1737 ‘King Joseph’ Guarneri ‘del Gesù’ violin

American collector David L. Fulton had a passion for collecting fine instruments, specifically old Italians, and over two decades his collection grew to become possibly the 20th century’s finest owned by an individual. The Strad Calendar 2024 brings together twelve of these extraordinary instruments, described here with comments by Fulton and others.

  • 1737 ‘King Joseph’ Guarneri ‘del Gesù’ violin

The 1737 ‘King Joseph’ violin by Guarneri ‘del Gesù’ acquired its name in the 19th century because it was considered to be the crowning achievement of Giuseppe (Joseph) Guarneri’s career. The tone quality in particular came in for praise, but the instrument itself is almost matchless in its craftsmanship. In order to describe the pristine golden-orange varnish in his 1875 book The Violin, the expert George Hart was compelled to quote Lord Byron’s description of the colours of twilight:

Melted to one vast Iris of the West,

Where the Day joins the past Eternity;

…all its hues,

From the rich sunset to the rising star,

Their magical variety diffuse:

And now they change; a paler shadow strews

Its mantle o’er the mountains; parting day

Dies like the dolphin, whom each pang imbues

With a new colour as it gasps away,

The last still loveliest, till – ’tis gone – and all is grey.
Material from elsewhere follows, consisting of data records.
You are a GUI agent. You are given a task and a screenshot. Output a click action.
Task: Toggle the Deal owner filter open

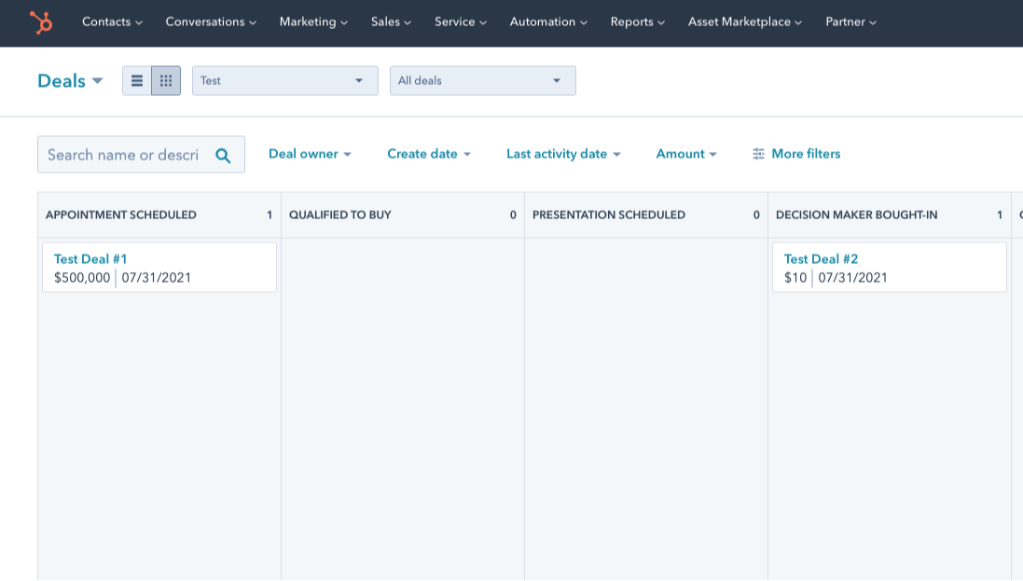point(310,153)
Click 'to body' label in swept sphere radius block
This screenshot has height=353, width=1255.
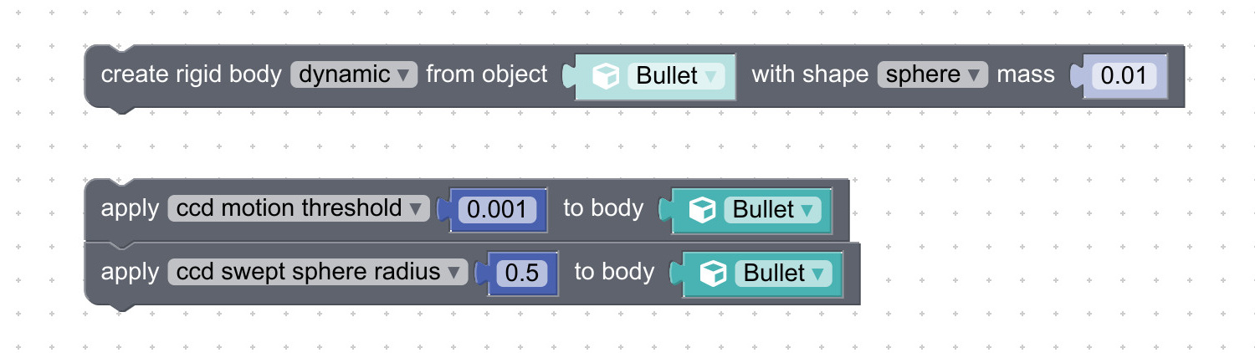(x=614, y=272)
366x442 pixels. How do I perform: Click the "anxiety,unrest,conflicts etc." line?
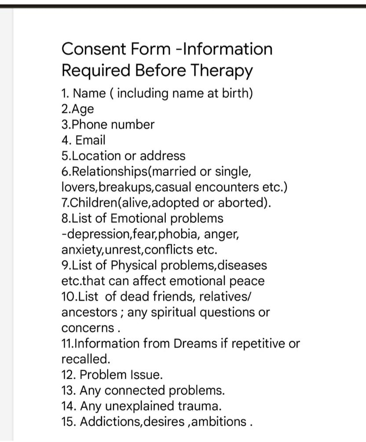139,250
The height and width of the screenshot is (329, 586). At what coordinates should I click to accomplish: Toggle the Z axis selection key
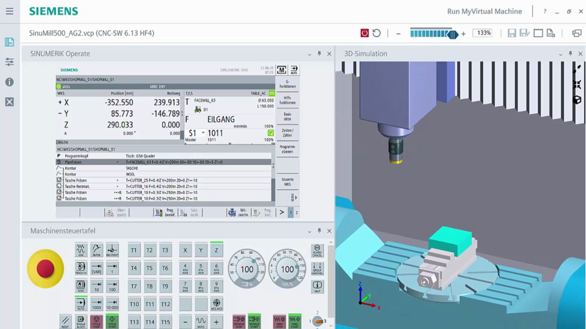tap(217, 250)
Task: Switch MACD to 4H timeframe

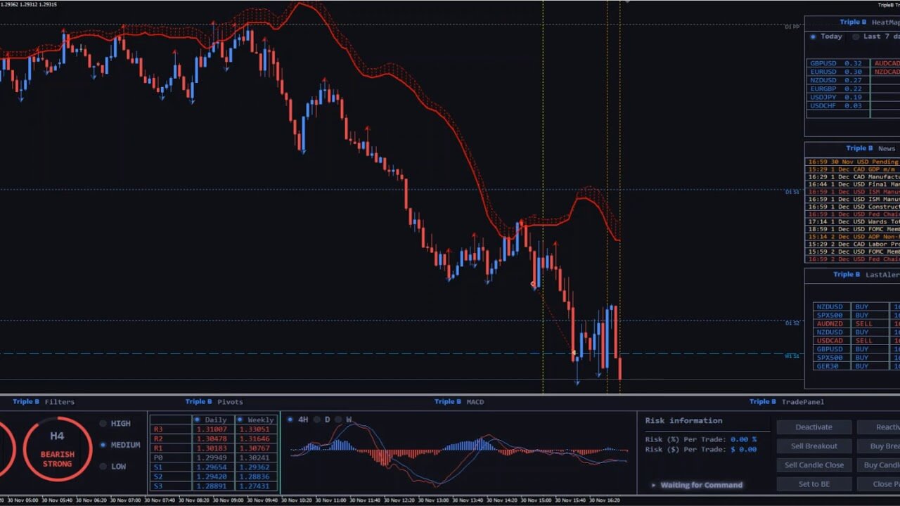Action: 290,420
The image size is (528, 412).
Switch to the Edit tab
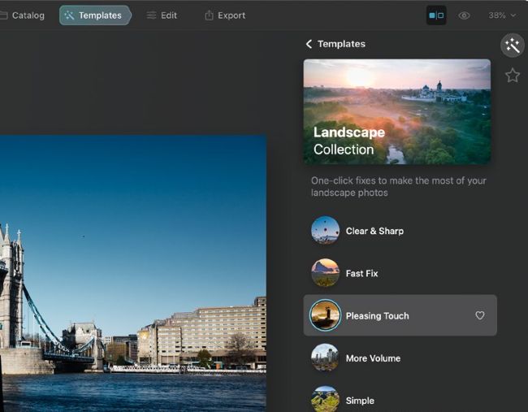pos(162,15)
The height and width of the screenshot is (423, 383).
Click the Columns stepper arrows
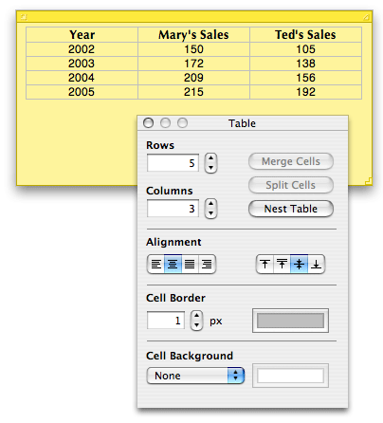click(x=210, y=209)
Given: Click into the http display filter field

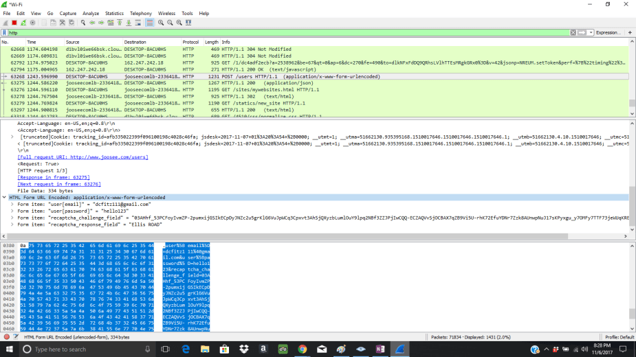Looking at the screenshot, I should point(275,32).
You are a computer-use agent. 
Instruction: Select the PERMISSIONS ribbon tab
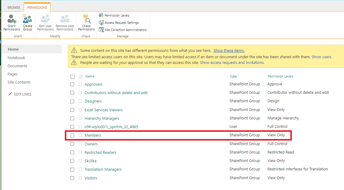point(37,7)
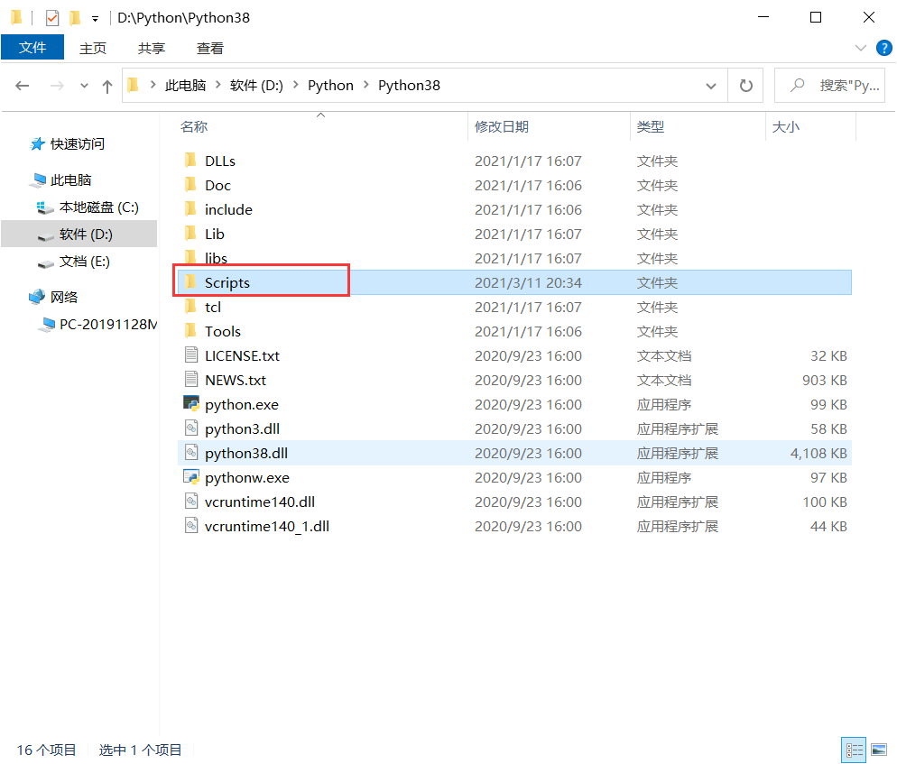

Fulton agrees with Hart’s sentiment: ‘Even the finest photographs fail to capture the actual beauty of the fiddle,’ he says. ‘Holding it in good afternoon sunlight, it looks like a living flame in your hand. The violin is in superb mechanical condition with minimal repairs or restoration. This is, of course, thanks to its 71-year slumber during the early 20th century. Consequently, the instrument has no notable “wolfs” or tonal unevenness. Though not quite as easy to play as the “Lord Wilton”, it still speaks readily without excessive bow pressure. The violin’s tone is golden, warm, powerful and ingratiating.’ The top is made from two pieces of spruce with narrow grain broadening towards the flanks. The back is of one piece of slab-cut maple with a prominent curl ascending from left to right. The original scroll and ribs are of quarter-cut maple with medium curl.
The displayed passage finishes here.